WHAT TO PRODUCE: Down to the last character, write out the records below.

*** RECORDS TO USE ***

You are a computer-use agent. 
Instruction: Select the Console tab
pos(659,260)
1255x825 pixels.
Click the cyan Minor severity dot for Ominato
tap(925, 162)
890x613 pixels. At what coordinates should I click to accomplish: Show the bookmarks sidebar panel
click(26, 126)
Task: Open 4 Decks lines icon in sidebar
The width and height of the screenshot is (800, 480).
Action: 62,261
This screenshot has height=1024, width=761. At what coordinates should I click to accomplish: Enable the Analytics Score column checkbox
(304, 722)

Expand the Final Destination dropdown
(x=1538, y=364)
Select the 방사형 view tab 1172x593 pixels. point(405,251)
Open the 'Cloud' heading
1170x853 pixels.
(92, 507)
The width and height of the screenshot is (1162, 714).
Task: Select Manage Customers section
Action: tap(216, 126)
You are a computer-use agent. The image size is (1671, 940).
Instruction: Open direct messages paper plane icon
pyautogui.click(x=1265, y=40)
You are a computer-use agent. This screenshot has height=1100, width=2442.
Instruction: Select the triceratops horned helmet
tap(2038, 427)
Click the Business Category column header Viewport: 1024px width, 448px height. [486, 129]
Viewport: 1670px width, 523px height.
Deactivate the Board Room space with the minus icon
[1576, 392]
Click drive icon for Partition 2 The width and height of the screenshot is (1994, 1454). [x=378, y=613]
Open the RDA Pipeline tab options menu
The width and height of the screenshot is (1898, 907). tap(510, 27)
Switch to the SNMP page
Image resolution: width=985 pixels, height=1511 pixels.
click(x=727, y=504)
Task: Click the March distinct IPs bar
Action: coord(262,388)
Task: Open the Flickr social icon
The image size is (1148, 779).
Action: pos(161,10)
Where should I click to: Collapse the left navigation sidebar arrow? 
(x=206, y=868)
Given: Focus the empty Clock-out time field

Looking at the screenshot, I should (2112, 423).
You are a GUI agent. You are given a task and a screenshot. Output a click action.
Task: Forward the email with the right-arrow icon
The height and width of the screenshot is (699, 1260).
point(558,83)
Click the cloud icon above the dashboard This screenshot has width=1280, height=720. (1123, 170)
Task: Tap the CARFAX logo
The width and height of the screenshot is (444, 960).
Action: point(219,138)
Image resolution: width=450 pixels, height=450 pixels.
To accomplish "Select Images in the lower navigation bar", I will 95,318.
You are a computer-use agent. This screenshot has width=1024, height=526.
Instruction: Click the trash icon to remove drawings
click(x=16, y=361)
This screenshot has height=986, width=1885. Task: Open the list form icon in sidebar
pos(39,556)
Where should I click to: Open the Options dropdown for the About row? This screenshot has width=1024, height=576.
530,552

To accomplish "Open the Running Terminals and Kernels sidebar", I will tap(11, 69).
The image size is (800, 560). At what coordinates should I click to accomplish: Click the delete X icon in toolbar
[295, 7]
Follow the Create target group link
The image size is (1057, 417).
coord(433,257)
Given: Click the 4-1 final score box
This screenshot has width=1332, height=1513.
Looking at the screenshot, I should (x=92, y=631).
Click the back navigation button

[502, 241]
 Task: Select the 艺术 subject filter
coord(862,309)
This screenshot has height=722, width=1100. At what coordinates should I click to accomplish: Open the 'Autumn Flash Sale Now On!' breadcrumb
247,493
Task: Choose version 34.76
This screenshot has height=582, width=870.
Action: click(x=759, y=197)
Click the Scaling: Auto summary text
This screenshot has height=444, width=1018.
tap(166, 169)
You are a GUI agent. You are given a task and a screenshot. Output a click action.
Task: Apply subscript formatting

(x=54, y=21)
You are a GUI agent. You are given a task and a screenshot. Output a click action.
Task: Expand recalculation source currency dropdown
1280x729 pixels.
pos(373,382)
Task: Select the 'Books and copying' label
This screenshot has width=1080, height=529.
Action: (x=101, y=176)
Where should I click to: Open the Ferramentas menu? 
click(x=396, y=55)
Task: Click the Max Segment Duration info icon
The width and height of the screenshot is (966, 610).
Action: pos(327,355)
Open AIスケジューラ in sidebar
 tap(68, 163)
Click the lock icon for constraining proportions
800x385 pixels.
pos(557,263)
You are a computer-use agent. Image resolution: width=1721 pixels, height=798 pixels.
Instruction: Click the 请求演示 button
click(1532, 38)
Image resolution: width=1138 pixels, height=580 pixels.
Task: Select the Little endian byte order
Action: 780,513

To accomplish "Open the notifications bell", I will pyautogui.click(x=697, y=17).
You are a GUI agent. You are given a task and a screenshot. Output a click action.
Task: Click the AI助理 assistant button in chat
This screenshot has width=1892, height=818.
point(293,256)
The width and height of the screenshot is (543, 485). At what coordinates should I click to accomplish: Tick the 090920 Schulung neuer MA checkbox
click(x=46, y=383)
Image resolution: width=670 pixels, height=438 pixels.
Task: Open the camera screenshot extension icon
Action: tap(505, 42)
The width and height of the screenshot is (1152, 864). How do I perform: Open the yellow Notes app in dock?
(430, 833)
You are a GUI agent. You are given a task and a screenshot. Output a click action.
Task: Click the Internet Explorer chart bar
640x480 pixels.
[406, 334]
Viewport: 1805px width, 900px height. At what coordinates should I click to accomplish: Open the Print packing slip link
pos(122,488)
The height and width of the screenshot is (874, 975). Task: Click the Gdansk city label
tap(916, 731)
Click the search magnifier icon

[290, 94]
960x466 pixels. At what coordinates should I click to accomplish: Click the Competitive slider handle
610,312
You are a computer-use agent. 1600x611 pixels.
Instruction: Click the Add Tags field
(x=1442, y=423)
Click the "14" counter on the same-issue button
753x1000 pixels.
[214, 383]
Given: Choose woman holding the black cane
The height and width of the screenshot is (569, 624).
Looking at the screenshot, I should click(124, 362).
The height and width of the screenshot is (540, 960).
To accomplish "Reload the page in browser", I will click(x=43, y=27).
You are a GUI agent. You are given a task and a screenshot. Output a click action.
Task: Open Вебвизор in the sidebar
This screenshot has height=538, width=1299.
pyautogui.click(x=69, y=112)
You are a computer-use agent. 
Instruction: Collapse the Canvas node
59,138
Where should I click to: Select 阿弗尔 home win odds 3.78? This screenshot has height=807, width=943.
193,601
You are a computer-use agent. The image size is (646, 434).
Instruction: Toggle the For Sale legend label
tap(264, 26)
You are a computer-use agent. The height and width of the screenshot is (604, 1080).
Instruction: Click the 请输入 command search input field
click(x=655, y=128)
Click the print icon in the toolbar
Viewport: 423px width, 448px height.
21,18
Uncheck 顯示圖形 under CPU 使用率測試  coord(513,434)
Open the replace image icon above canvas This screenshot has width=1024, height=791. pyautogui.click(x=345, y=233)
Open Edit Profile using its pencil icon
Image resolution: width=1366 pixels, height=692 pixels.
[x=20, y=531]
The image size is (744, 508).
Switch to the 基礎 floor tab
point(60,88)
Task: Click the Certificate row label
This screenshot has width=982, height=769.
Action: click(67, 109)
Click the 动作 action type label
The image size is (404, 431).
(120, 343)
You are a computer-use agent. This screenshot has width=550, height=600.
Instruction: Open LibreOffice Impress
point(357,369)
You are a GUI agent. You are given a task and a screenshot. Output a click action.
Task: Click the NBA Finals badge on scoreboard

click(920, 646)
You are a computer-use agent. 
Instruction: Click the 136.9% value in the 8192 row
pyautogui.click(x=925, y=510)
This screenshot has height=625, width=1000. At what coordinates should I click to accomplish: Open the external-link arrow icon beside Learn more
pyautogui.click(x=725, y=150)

*** End of RECORDS TO USE ***

ANSWER BOX:
You are a computer-use agent. 
Instruction: Select the Console tab
pos(659,260)
1255x825 pixels.
Click the cyan Minor severity dot for Ominato
tap(925, 162)
890x613 pixels. At what coordinates should I click to accomplish: Show the bookmarks sidebar panel
click(26, 126)
Task: Open 4 Decks lines icon in sidebar
The width and height of the screenshot is (800, 480).
Action: 62,261
This screenshot has height=1024, width=761. At what coordinates should I click to accomplish: Enable the Analytics Score column checkbox
(304, 722)

Expand the Final Destination dropdown
(x=1538, y=364)
Select the 방사형 view tab 1172x593 pixels. point(405,251)
Open the 'Cloud' heading
1170x853 pixels.
(92, 507)
The width and height of the screenshot is (1162, 714).
Task: Select Manage Customers section
Action: tap(216, 126)
You are a computer-use agent. The image size is (1671, 940).
Instruction: Open direct messages paper plane icon
pyautogui.click(x=1265, y=40)
You are a computer-use agent. This screenshot has height=1100, width=2442.
Instruction: Select the triceratops horned helmet
tap(2038, 427)
Click the Business Category column header Viewport: 1024px width, 448px height. [486, 129]
Viewport: 1670px width, 523px height.
Deactivate the Board Room space with the minus icon
[1576, 392]
Click drive icon for Partition 2 The width and height of the screenshot is (1994, 1454). [x=378, y=613]
Open the RDA Pipeline tab options menu
The width and height of the screenshot is (1898, 907). tap(510, 27)
Switch to the SNMP page
Image resolution: width=985 pixels, height=1511 pixels.
click(x=727, y=504)
Task: Click the March distinct IPs bar
Action: coord(262,388)
Task: Open the Flickr social icon
The image size is (1148, 779).
Action: pos(161,10)
Where should I click to: Collapse the left navigation sidebar arrow? 
(x=206, y=868)
Given: Focus the empty Clock-out time field

Looking at the screenshot, I should (2112, 423).
You are a GUI agent. You are given a task and a screenshot. Output a click action.
Task: Forward the email with the right-arrow icon
The height and width of the screenshot is (699, 1260).
point(558,83)
Click the cloud icon above the dashboard This screenshot has width=1280, height=720. (1123, 170)
Task: Tap the CARFAX logo
The width and height of the screenshot is (444, 960).
Action: point(219,138)
Image resolution: width=450 pixels, height=450 pixels.
To accomplish "Select Images in the lower navigation bar", I will 95,318.
You are a computer-use agent. This screenshot has width=1024, height=526.
Instruction: Click the trash icon to remove drawings
click(x=16, y=361)
This screenshot has height=986, width=1885. Task: Open the list form icon in sidebar
pos(39,556)
Where should I click to: Open the Options dropdown for the About row? This screenshot has width=1024, height=576.
530,552

To accomplish "Open the Running Terminals and Kernels sidebar", I will tap(11, 69).
The image size is (800, 560). At what coordinates should I click to accomplish: Click the delete X icon in toolbar
[295, 7]
Follow the Create target group link
The image size is (1057, 417).
coord(433,257)
Given: Click the 4-1 final score box
This screenshot has width=1332, height=1513.
Looking at the screenshot, I should (x=92, y=631).
Click the back navigation button

[502, 241]
 Task: Select the 艺术 subject filter
coord(862,309)
This screenshot has height=722, width=1100. At what coordinates should I click to accomplish: Open the 'Autumn Flash Sale Now On!' breadcrumb
247,493
Task: Choose version 34.76
This screenshot has height=582, width=870.
Action: click(x=759, y=197)
Click the Scaling: Auto summary text
This screenshot has height=444, width=1018.
tap(166, 169)
You are a GUI agent. You are given a task and a screenshot. Output a click action.
Task: Apply subscript formatting

(x=54, y=21)
You are a GUI agent. You are given a task and a screenshot. Output a click action.
Task: Expand recalculation source currency dropdown
1280x729 pixels.
pos(373,382)
Task: Select the 'Books and copying' label
This screenshot has width=1080, height=529.
Action: (x=101, y=176)
Where should I click to: Open the Ferramentas menu? 
click(x=396, y=55)
Task: Click the Max Segment Duration info icon
The width and height of the screenshot is (966, 610).
Action: pos(327,355)
Open AIスケジューラ in sidebar
 tap(68, 163)
Click the lock icon for constraining proportions
800x385 pixels.
pos(557,263)
You are a computer-use agent. Image resolution: width=1721 pixels, height=798 pixels.
Instruction: Click the 请求演示 button
click(1532, 38)
Image resolution: width=1138 pixels, height=580 pixels.
Task: Select the Little endian byte order
Action: 780,513

To accomplish "Open the notifications bell", I will pyautogui.click(x=697, y=17).
You are a GUI agent. You are given a task and a screenshot. Output a click action.
Task: Click the AI助理 assistant button in chat
This screenshot has width=1892, height=818.
point(293,256)
The width and height of the screenshot is (543, 485). At what coordinates should I click to accomplish: Tick the 090920 Schulung neuer MA checkbox
click(x=46, y=383)
Image resolution: width=670 pixels, height=438 pixels.
Task: Open the camera screenshot extension icon
Action: tap(505, 42)
The width and height of the screenshot is (1152, 864). How do I perform: Open the yellow Notes app in dock?
(430, 833)
You are a GUI agent. You are given a task and a screenshot. Output a click action.
Task: Click the Internet Explorer chart bar
640x480 pixels.
[406, 334]
Viewport: 1805px width, 900px height. At what coordinates should I click to accomplish: Open the Print packing slip link
pos(122,488)
The height and width of the screenshot is (874, 975). Task: Click the Gdansk city label
tap(916, 731)
Click the search magnifier icon

[290, 94]
960x466 pixels. At what coordinates should I click to accomplish: Click the Competitive slider handle
610,312
You are a computer-use agent. 1600x611 pixels.
Instruction: Click the Add Tags field
(x=1442, y=423)
Click the "14" counter on the same-issue button
753x1000 pixels.
[214, 383]
Given: Choose woman holding the black cane
The height and width of the screenshot is (569, 624).
Looking at the screenshot, I should click(124, 362).
The height and width of the screenshot is (540, 960).
To accomplish "Reload the page in browser", I will click(x=43, y=27).
You are a GUI agent. You are given a task and a screenshot. Output a click action.
Task: Open Вебвизор in the sidebar
This screenshot has height=538, width=1299.
pyautogui.click(x=69, y=112)
You are a computer-use agent. 
Instruction: Collapse the Canvas node
59,138
Where should I click to: Select 阿弗尔 home win odds 3.78? This screenshot has height=807, width=943.
193,601
You are a computer-use agent. The image size is (646, 434).
Instruction: Toggle the For Sale legend label
tap(264, 26)
You are a computer-use agent. The height and width of the screenshot is (604, 1080).
Instruction: Click the 请输入 command search input field
click(x=655, y=128)
Click the print icon in the toolbar
Viewport: 423px width, 448px height.
21,18
Uncheck 顯示圖形 under CPU 使用率測試  coord(513,434)
Open the replace image icon above canvas This screenshot has width=1024, height=791. pyautogui.click(x=345, y=233)
Open Edit Profile using its pencil icon
Image resolution: width=1366 pixels, height=692 pixels.
[x=20, y=531]
The image size is (744, 508).
Switch to the 基礎 floor tab
point(60,88)
Task: Click the Certificate row label
This screenshot has width=982, height=769.
Action: click(67, 109)
Click the 动作 action type label
The image size is (404, 431).
(120, 343)
You are a computer-use agent. This screenshot has width=550, height=600.
Instruction: Open LibreOffice Impress
point(357,369)
You are a GUI agent. You are given a task and a screenshot. Output a click action.
Task: Click the NBA Finals badge on scoreboard

click(920, 646)
You are a computer-use agent. 
Instruction: Click the 136.9% value in the 8192 row
pyautogui.click(x=925, y=510)
This screenshot has height=625, width=1000. At what coordinates should I click to accomplish: Open the external-link arrow icon beside Learn more
pyautogui.click(x=725, y=150)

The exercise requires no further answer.